A sessão contou com a especial participação do Presidente da Câmara Municipal de Mira, Dr. Raúl Almeida, da Mestre Rosa Maria Rodrigues da Direção de Serviços de Alimentação e Veterinária da Região Centro (DSAVRC), a Eng.ª Carla Pereira, diretora da Direção Regional de Agricultura e Pescas do Norte (DRAPN), o Eng.º Rui Dantas, presidente da direção da FERA, tendo também estado presente o Eng.º Pedro Vieira, do Gabinete de Recursos Genéticos Animais da Direção Geral de Alimentação e Veterinária (DGAV)  , entre outros participantes, nomeadamente, representantes de PME/Agrupamentos. O evento, aberto ao público, contou cerca de uma centena de participantes, que assistiram ao mesmo presencialmente, mas sobretudo através de livestreaming.

A sessão iniciou-se com uma apresentação do Eng.º Rui Dantas, onde referiu o sucesso do projeto Portuguese Beef, anteriormente promovido pela FERA, que consistiu na “criação de uma marca comum para as carnes bovinas autóctones portuguesas com vista à sua internacionalização”, e que contribuiu para o desenvolvimento do, atual, Portuguese Meat.

A FERA representa mais de metade das raças autóctones existentes em Portugal, como salientou o Eng.º Rui Dantas, referindo que estas possuem uma relevância económica, social, cultural e biológica, sendo importante a sua proteção, uma vez que, “a maioria dos produtos de origem animal portugueses com proteção comunitária têm por base as raças autóctones”. Estas são obtidas com “altos padrões de qualidade, segurança alimentar, respeito pelo ambiente e pelo fair trade”, preservando atributos associados à natureza, cultura e tradições locais.

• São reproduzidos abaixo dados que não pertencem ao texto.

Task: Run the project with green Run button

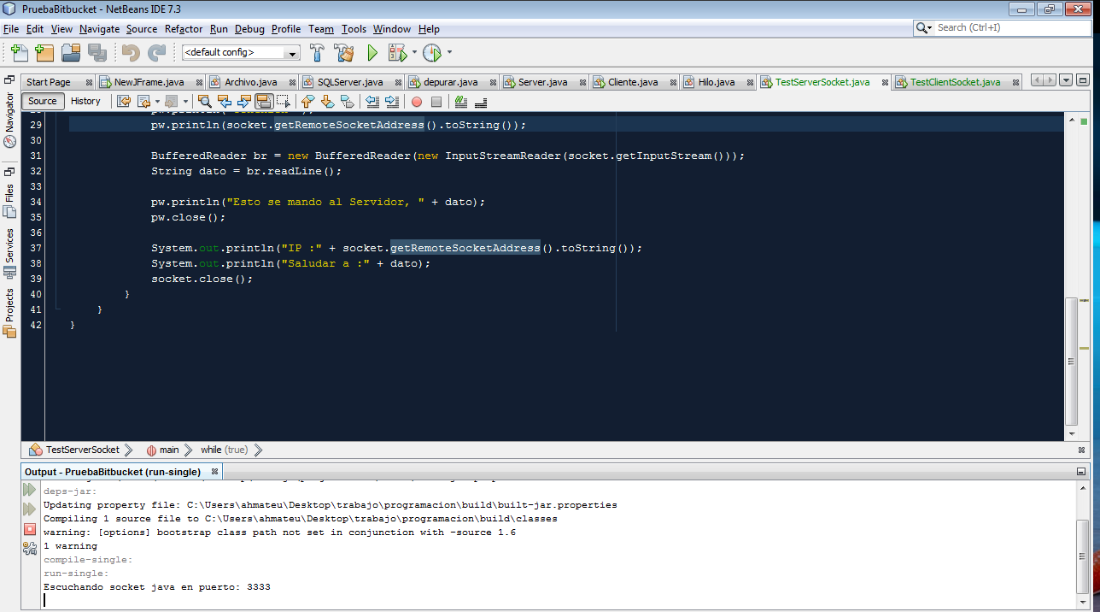Action: point(372,52)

O Presidente da Câmara Municipal de Mira, salientou a importância de preservar o património português que apresenta potencial económico para o país, revelando o seu apoio no projeto apresentado.

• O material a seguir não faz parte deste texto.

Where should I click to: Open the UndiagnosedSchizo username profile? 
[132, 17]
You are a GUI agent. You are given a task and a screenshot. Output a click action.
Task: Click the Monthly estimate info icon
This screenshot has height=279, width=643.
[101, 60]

Na apresentação do projeto Portuguese Meat, a técnica gestora do projeto, identificou os principais objetivos do mesmo, o quadro de investimentos e plano das ações que englobam o projeto, assim como os principais mercados e resultados esperados. O projeto prevê a aposta em 13 mercado externos, com a participação em 3 feiras internacionais, 15 viagens de prospeção, 2 missões inversas, entre outras ações, visando aumentar a intensidade das exportações dos agrupamentos aderentes, de 3,67% para 8,07% no final do projeto.

A diretora da DSAVRC salientou o papel da DGAV no acompanhamento do projeto apresentado, sendo um organismo institucional importante para a partilha de “soluções da produção e promoção dos produtos provenientes de animais de raças autóctones portuguesas”. O interesse de cooperação com o projeto está também ligado ao facto de partilharem ideais importantes como a “saúde e bem-estar animal, resiliência socioeconómica, sustentabilidade ambiental e eficiência e produção de qualidade da carne”. Foi também salientado, a importância socioeconómica da criação de animais de raças autóctones para os produtores assim como para o território onde são criados.

A sessão finalizou com a intervenção, por videoconferência, da Eng.ª Carla Pereira, que definiu o Portuguese Meat, como um projeto com um plano de ação ambicioso que engloba uma diversidade de produtos das várias espécies envolvidas, salientando, a importância destes projetos para o “aumento do rendimento dos agricultores e o valor acrescentado para as carnes das raças autóctones portuguesas” na entrada de novos mercados. As raças autóctones constituem um património genético fundamental para garantir a sustentabilidade dos territórios nas zonas rurais.

Enfatizou, igualmente, a importância do papel da FERA na representação do trabalho em equipa dos agrupamentos que representa, uma vez que, sozinhos, seria mais difícil para os mesmos de entrarem nos mercados internacionais.

Informação disponibilizada pela Federação Nacional das Associações de Raças Autóctones (FERA).